### Supplied information
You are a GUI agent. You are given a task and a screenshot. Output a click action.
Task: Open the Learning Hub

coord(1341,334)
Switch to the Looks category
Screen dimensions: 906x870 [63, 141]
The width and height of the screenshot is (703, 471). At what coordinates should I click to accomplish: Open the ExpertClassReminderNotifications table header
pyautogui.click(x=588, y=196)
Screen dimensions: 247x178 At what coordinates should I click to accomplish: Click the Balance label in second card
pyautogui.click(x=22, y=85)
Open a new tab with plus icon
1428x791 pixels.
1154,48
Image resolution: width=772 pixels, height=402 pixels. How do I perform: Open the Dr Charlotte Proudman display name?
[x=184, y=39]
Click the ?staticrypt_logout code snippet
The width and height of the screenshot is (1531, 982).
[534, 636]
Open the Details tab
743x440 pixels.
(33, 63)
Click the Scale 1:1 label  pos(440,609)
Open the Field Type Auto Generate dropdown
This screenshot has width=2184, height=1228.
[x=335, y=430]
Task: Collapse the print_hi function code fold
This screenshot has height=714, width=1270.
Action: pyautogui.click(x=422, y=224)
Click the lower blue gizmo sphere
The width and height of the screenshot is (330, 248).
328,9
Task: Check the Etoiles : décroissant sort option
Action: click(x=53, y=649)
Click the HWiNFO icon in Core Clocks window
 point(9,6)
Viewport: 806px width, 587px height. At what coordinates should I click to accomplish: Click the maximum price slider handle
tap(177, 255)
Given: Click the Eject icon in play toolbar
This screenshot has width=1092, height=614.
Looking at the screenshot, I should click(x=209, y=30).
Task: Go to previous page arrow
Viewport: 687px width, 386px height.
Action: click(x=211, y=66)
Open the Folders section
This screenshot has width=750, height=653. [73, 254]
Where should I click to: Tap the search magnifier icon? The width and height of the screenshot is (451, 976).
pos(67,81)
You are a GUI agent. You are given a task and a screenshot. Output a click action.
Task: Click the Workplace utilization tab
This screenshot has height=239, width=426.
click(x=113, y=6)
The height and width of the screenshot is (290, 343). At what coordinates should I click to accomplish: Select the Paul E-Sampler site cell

### Directions
Copy out the lines starting at the one that contains "Viewport: 806px width, 587px" and ending after the one that contains "Looking at the", keeping every character as it appears.

### The answer
Viewport: 806px width, 587px height. At what coordinates should I click to accomplish: Click the maximum price slider handle
tap(177, 255)
Given: Click the Eject icon in play toolbar
This screenshot has width=1092, height=614.
Looking at the screenshot, I should click(x=209, y=30).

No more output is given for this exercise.